#### Excerpt

Reading The Unnamed, Joshua Ferris' second novel, is an intense, exhausting experience, just as living is for Tim Farnsworth, Ferris' main character. When the novel opens, Tim is a partner in a prestigious New York law firm who has just suffered a third recurrence of a strange affliction: periodically, he starts walking and cannot stop. The prior bouts of his disease – one that myriad specialists and scientists were unable to diagnose – wreaked havoc on his life for long periods at a time, but he eventually recovered and was able to resume his professional and personal lives.
The third recurrence of Tim's compulsion to walk is even more disruptive and debilitating than the others, and Ferris sets his novel at the start of the downward spiral that Tim follows when the walking comes back. Ferris shows how Tim loses his ability to work and how his relationship with his wife Jane and teenage daughter Becka are tested – to an extreme – by his erratic behavior and tendency to go missing for days – and eventually months - at a time.
The Unnamed explores the nature of mental illness (and in this case, its relationship with the physical body), as well as the limits of marital love and commitment. As Tim's condition gets more severe, he ultimately leaves Jane and Becka and just sets off walking, literally across the country, unable to stop or control his direction. Needless to say, exposure to extreme elements takes a serious toll on his body over the course of months and years, and he is periodically hospitalized for a range of organ failures, infections, and pscyhoses. His grasp on reality comes and goes, and he stays in intermittent touch with his wife and daughter, which tethers him tenuously to reality and his former life.
The Unnamed is a gripping read. It's not a consistent read, though. The first part of the book is almost like a thriller, while the middle gets repetitive with details of Tim's arduous journeys through physical and mental hell. The final third, where Tim tries to reconcile at last his condition with the life he left, is slightly easier to experience but no less sad.

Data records
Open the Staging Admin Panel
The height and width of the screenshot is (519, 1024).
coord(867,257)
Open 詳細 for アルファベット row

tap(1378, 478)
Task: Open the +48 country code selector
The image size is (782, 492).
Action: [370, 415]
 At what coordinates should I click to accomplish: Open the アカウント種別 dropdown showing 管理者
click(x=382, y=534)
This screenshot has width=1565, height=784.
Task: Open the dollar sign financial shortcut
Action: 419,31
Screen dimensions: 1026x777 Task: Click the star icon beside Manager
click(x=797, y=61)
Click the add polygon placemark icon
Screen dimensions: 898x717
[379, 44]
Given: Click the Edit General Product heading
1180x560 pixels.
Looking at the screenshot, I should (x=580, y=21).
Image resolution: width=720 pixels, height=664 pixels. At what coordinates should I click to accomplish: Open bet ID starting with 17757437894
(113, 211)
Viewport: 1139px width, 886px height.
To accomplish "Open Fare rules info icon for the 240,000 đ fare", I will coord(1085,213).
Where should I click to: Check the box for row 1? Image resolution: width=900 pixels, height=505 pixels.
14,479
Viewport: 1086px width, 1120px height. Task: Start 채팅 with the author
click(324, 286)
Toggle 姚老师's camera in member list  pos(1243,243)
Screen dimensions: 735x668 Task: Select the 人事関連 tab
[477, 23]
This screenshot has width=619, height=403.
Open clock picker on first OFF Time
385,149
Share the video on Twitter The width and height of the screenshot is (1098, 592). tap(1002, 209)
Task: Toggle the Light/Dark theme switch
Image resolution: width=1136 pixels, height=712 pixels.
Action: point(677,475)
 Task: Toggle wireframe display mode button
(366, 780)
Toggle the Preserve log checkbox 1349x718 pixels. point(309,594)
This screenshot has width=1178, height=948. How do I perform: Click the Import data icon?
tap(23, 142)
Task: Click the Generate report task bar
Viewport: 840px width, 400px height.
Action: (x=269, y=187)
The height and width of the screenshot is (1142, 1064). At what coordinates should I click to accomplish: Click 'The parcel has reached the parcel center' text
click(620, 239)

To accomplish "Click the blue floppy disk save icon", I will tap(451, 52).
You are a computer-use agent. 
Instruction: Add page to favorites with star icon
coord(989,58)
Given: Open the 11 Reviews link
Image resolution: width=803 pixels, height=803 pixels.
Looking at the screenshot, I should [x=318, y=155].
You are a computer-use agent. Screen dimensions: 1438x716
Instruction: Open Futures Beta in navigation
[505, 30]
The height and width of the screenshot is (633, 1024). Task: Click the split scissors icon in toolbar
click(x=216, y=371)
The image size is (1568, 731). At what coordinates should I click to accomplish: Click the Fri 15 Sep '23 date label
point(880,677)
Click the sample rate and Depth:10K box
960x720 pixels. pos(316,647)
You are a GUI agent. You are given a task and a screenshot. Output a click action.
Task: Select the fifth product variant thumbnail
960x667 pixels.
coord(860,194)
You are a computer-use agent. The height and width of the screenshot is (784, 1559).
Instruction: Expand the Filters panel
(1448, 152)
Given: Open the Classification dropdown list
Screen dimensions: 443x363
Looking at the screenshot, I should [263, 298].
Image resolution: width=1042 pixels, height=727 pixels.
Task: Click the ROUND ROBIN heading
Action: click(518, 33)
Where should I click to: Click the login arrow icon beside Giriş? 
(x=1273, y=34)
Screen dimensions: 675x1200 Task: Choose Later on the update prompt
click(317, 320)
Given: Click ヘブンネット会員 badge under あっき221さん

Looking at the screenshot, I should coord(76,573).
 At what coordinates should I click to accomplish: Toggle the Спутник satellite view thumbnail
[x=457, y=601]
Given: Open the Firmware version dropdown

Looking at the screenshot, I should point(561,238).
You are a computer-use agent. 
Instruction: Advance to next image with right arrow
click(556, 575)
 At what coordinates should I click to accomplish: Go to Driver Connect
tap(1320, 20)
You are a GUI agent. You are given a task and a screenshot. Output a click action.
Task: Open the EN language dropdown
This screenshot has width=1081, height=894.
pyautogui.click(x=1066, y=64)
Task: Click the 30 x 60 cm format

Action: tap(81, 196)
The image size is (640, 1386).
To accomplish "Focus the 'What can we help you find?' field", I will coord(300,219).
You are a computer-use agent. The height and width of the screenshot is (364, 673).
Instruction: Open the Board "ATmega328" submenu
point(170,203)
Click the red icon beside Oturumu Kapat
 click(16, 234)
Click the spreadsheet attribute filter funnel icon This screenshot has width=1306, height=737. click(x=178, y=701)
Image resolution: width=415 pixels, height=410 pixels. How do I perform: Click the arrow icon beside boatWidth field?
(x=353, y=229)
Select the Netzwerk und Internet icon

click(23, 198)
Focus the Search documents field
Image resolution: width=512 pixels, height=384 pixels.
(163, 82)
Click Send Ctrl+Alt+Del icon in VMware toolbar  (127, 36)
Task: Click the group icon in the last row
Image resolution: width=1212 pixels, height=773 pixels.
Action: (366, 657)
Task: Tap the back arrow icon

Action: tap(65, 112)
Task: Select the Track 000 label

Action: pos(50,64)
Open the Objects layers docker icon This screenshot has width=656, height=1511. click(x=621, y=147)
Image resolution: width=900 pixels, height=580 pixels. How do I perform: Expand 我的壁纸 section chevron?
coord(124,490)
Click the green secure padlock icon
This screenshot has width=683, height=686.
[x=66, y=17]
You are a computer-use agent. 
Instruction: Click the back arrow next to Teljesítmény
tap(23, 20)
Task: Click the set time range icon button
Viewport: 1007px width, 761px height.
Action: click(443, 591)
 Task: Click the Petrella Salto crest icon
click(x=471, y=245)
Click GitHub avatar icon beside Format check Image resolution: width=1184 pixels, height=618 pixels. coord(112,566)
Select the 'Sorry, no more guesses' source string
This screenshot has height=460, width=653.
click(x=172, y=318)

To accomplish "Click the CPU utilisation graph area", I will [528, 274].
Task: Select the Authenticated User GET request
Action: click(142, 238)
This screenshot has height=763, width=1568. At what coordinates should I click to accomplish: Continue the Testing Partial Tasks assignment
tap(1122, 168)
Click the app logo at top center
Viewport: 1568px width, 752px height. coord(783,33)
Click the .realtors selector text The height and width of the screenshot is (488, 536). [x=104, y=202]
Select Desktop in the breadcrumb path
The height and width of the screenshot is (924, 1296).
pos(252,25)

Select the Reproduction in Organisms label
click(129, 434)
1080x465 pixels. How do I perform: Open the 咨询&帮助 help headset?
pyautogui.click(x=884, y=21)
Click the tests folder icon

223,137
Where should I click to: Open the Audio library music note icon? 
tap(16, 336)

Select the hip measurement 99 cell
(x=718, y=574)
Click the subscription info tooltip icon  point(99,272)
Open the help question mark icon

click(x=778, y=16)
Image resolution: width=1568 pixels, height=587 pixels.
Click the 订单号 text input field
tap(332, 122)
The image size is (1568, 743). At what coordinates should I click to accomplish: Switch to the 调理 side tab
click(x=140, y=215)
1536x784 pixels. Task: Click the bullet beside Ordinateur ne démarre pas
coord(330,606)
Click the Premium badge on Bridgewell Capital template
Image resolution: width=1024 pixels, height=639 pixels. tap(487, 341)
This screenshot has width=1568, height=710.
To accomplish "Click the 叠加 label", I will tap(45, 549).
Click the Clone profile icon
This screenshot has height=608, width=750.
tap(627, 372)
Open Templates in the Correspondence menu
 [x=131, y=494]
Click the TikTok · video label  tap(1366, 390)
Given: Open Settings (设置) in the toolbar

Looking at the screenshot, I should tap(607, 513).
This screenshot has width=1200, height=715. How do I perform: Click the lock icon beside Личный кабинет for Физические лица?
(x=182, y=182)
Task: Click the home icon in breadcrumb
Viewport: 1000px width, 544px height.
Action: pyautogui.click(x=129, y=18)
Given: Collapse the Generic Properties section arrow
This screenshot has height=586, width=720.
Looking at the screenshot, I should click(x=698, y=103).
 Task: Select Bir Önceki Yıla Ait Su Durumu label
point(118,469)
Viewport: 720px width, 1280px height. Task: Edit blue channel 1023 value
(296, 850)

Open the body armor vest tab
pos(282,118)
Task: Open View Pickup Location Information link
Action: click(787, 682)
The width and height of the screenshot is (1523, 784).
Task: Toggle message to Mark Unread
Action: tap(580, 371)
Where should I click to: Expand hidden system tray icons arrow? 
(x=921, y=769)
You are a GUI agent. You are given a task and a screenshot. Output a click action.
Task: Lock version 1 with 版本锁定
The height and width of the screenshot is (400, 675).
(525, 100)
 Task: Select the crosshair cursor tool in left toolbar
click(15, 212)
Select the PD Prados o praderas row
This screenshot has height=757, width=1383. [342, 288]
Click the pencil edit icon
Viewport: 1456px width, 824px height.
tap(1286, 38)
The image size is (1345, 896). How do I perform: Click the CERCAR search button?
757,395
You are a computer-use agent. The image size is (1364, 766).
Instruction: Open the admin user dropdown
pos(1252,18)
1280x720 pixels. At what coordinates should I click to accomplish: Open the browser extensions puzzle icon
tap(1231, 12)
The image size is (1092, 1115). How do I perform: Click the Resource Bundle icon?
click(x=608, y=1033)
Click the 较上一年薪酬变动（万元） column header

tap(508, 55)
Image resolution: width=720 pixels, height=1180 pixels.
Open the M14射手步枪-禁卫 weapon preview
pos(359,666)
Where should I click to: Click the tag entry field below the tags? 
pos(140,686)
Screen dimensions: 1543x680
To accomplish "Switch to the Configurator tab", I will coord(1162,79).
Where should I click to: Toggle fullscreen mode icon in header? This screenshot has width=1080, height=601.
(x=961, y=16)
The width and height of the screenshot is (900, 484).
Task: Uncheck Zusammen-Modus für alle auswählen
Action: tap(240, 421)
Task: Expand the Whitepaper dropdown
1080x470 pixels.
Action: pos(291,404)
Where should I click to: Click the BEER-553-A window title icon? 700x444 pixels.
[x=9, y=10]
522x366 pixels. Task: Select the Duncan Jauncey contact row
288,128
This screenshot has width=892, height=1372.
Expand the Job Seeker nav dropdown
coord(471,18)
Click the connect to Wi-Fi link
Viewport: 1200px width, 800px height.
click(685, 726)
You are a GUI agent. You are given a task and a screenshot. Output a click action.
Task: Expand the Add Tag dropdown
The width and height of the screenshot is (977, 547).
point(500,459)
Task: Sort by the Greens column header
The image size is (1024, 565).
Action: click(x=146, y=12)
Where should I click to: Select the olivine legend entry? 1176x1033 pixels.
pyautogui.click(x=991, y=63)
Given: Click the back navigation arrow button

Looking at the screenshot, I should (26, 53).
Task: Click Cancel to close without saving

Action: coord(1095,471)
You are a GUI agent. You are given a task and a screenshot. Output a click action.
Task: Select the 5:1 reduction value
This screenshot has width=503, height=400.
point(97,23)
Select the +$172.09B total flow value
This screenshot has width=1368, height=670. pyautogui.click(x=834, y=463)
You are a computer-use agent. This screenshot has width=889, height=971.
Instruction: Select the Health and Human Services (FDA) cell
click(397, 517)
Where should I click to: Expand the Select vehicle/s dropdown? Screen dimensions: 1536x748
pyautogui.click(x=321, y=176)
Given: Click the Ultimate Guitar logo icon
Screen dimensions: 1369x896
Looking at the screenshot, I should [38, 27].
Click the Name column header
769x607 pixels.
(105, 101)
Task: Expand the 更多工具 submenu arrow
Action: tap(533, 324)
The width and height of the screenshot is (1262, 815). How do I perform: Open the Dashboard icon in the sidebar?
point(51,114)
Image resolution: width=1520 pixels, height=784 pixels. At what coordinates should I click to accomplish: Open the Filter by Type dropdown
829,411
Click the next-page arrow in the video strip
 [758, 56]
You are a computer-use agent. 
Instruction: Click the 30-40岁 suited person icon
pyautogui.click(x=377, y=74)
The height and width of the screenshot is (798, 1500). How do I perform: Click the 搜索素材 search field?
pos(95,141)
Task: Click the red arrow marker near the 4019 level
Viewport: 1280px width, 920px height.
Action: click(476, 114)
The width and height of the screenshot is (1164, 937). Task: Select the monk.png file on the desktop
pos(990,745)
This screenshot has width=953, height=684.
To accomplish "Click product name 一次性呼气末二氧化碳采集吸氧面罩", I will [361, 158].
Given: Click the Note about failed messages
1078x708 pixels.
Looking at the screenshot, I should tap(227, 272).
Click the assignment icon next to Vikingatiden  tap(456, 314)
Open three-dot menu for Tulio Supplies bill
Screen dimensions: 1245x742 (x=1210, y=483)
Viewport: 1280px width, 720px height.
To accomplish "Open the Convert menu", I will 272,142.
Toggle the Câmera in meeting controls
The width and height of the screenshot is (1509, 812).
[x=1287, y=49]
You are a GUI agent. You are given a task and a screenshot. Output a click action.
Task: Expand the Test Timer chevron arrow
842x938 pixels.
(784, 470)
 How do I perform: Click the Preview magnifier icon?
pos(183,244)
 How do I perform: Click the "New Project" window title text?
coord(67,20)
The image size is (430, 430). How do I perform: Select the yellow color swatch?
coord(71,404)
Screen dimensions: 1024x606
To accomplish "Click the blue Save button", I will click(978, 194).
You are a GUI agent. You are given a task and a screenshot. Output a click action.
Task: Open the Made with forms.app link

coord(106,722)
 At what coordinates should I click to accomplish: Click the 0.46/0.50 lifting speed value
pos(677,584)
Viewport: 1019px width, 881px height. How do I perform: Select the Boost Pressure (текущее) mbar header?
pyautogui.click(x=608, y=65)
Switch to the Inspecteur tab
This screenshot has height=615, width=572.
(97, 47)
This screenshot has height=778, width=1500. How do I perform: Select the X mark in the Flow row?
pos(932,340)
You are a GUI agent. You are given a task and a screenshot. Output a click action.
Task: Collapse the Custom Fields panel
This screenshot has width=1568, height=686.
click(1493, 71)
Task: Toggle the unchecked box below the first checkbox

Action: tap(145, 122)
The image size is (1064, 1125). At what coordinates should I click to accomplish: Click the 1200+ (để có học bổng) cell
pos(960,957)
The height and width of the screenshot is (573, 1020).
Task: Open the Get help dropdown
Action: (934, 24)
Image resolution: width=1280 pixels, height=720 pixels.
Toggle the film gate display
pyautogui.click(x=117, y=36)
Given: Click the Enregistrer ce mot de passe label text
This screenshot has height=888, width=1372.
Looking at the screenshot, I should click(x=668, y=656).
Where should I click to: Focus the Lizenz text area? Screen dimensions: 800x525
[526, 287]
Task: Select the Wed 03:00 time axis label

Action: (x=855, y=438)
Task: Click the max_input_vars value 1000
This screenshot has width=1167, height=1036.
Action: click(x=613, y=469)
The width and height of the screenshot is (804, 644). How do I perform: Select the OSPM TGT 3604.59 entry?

#### What to do
A. In the review of The Unnamed, copy word for word the part that begins with the words containing "The third recurrence" and ends with "- at a time.".
B. Continue the review of The Unnamed from the point where it stops.

#### Results by task
A.
The third recurrence of Tim's compulsion to walk is even more disruptive and debilitating than the others, and Ferris sets his novel at the start of the downward spiral that Tim follows when the walking comes back. Ferris shows how Tim loses his ability to work and how his relationship with his wife Jane and teenage daughter Becka are tested – to an extreme – by his erratic behavior and tendency to go missing for days – and eventually months - at a time.

B.
I was one of the few who didn't like Ferris' first novel, Then We Came To The End. I liked The Unnamed better. I found Ferris' statements about modern work and family life more compelling this time around, and I do love his writing. I think I am still digesting The Unnamed. It's unrealistic in many ways (how could Tim walk that many miles and sleep in so many public places without being killed, attacked, mugged, etc.? for starters…), but I don't think Ferris was shooting for realism here. Here's a passage I liked about the mind-body tension:
At first his body was subject only to little local breakdowns, to infections and inflammations, to aches, cricks, tweaks, cramps, contusions, retentions, swellings, fevers, tinglings, hackings, spasms, limps, displacements, dizziness, stiffness, chafing, agitations, confusions, staggerings, spells of low blood sugar, and the normal wear and tear of age. Yet it persisted to function more or less with an all-hands-on-deck discipline. He was certain that it had a mind of its own, an unassailable cellular will. If it were not him that needed sleep, and a bit of food, it would not need him. It would walk without him, after his mind had dimmed and died. It would walk until it collapsed into a pile of whitened and terrigeneous bones.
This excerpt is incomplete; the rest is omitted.